St Mary's Abbey, Oulton is a former Benedictine convent located in the village of Oulton near Stone in Staffordshire, England. The Abbey church is Grade II* listed, and other buildings are Grade II.
The Benedictine community was founded in 1624 in Ghent, from a motherhouse established in Brussels in 1598 by Lady Mary Percy. In 1794 as a result of the French Revolution the nuns were forced to flee to England, settling initially in Preston, moving in 1811 to Caverswall Castle, Stoke on Trent.

==History==
Oulton House was built in 1720 by solicitor Thomas Dent, and gradually extended. It was purchased by brewer John Joule in 1832. By the 1850s it was in use as a private asylum.

===Oulton community===
In 1853 the sisters purchased Oulton House and grounds. They commissioned Edward Welby Pugin to adapt the house and build a church. A chapter house, presbytery and sacristy were added in 1892. In 1925 a chapel dedicated to St Benedict was built between the chapter house and the sanctuary, to the south.

===20th century===
The sisters operated a small boarding school at the Abbey until 1969, after which the school building was converted into a retreat centre for up to twenty-four retreatants. This continued until 1989 when the main building was converted again, for adult nursing care. Three Oulton nuns transferred to Kylemore Abbey in Ireland in 1992. In 2002 the Benedictine community from Fernham Priory, Oxfordshire, closed their house and many members moved into Oulton Abbey.

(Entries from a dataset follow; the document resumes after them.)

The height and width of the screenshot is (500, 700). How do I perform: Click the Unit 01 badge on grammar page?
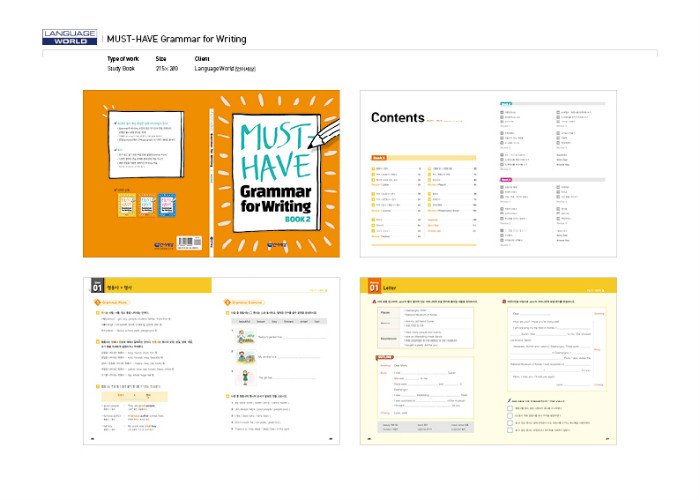(95, 287)
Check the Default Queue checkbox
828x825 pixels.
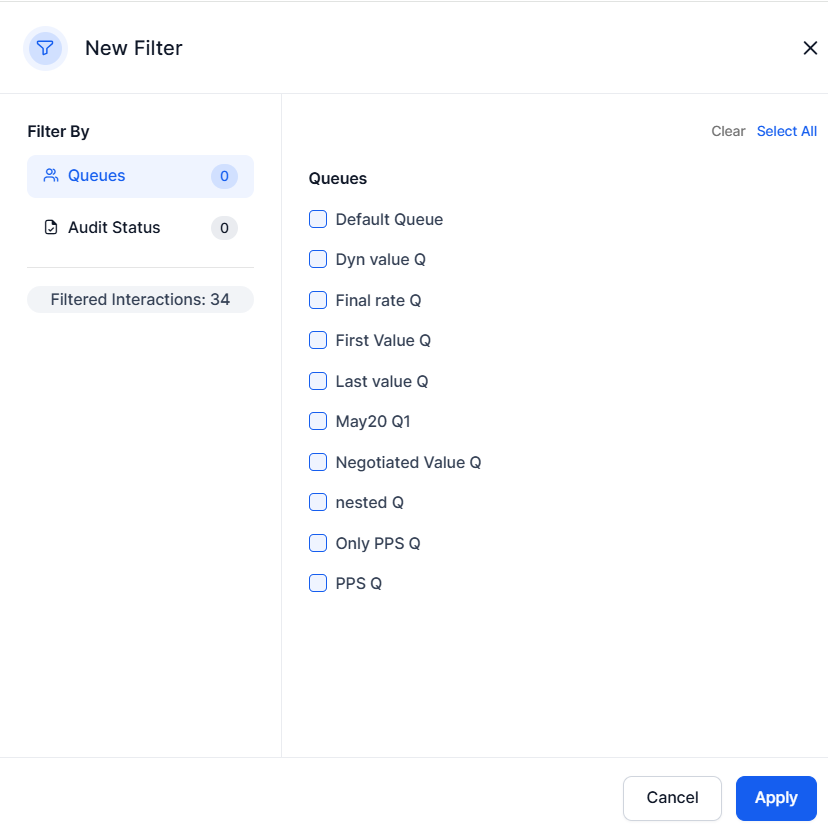tap(317, 218)
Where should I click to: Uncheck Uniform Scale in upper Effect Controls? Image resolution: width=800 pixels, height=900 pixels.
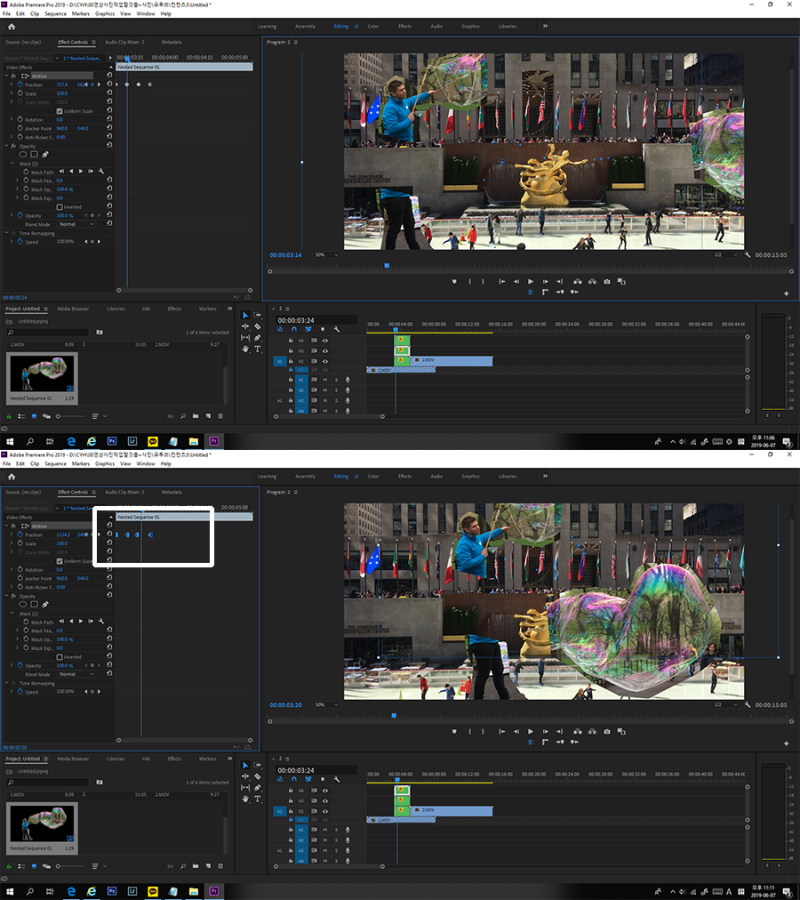point(59,111)
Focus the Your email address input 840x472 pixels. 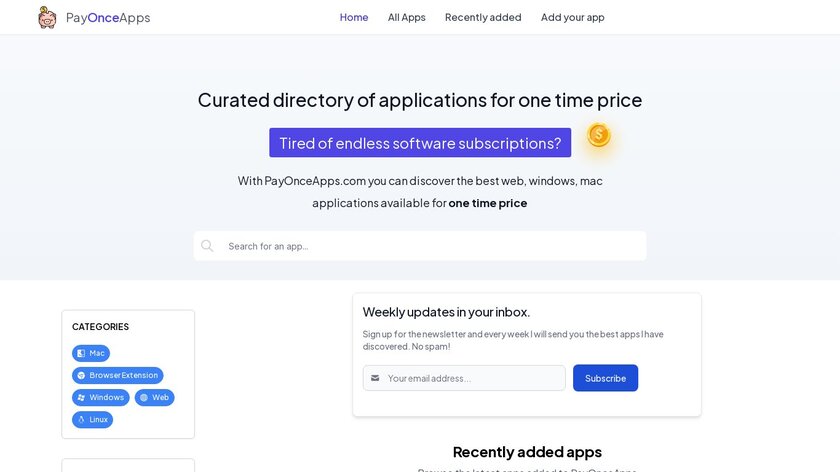tap(472, 378)

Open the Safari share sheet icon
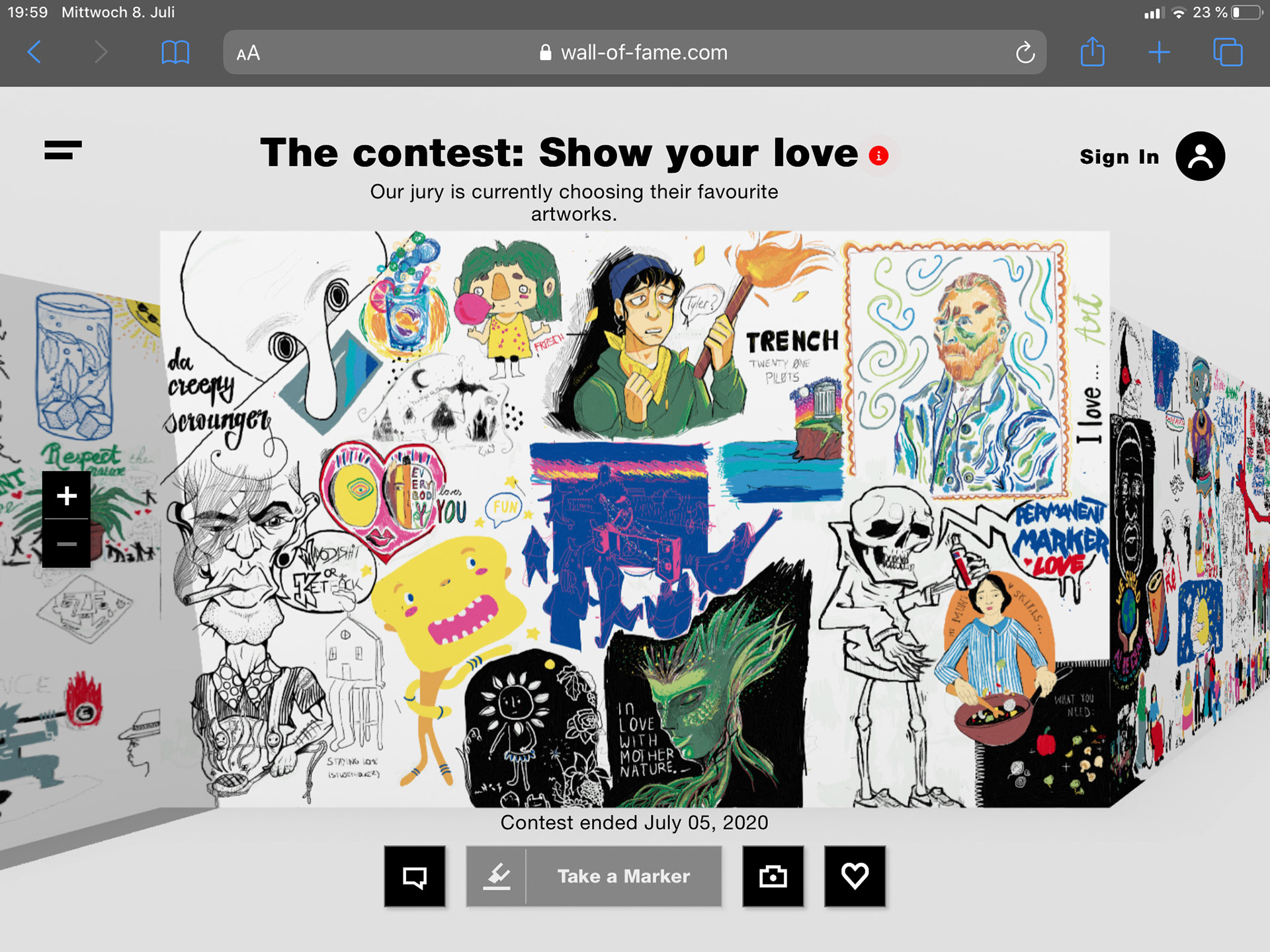click(x=1092, y=51)
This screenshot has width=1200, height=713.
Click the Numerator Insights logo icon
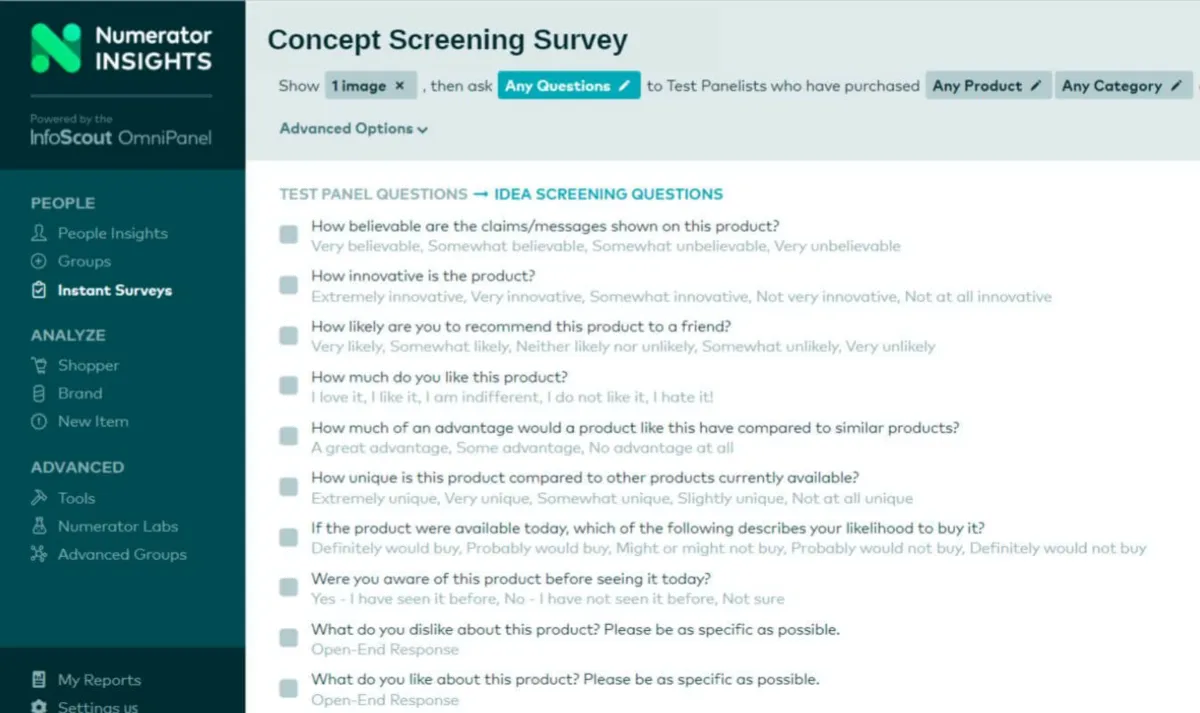pyautogui.click(x=56, y=48)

===Community governance===
The Abbey community was under the charge of an Abbess (superior) who was elected by the community members and held the position for life. Since 1624 there have been 22 Abbesses. Recent superiors are listed below:

- Dame Juliana Forster (1837–1869) – Brought the community to Oulton and oversaw the building of the church
- Dame Mary Catherine Beech (1869–1899) – Oversaw the extensions and remodelling of Oulton House
- Dame Laurentia Ward (1900–1921) – The daughter of William George Ward
- Dame Gertrude Beech (1921–1944) – Extended the church with the new chapel
- Dame Mary Agnes Spray (1944–1988) – Oversaw the closure of the school and the opening of the retreat house
- Dame Mary Benedicta Scott (1988–2019) – Oversaw the opening of the nursing home and the closure of the Abbey

==The Abbey today==
A new building was erected as a nursing home in the Abbey grounds in 2017. A nursery school also operates within the grounds. By 2019, with just three nuns remaining in the community, the decision was taken to close the monastic community at the Abbey, with the remaining nuns joining Stanbrook Abbey in North Yorkshire. Only the last superior, Dame Benedicta Scott, remained at Oulton as a resident of the nursing home, until her death in March 2024. A priest also remains in residence and the chapel continues as a public Mass Centre.

The property has subsequently undergone substantial refurbishment and is occupied by the Oulton Abbey Care Home.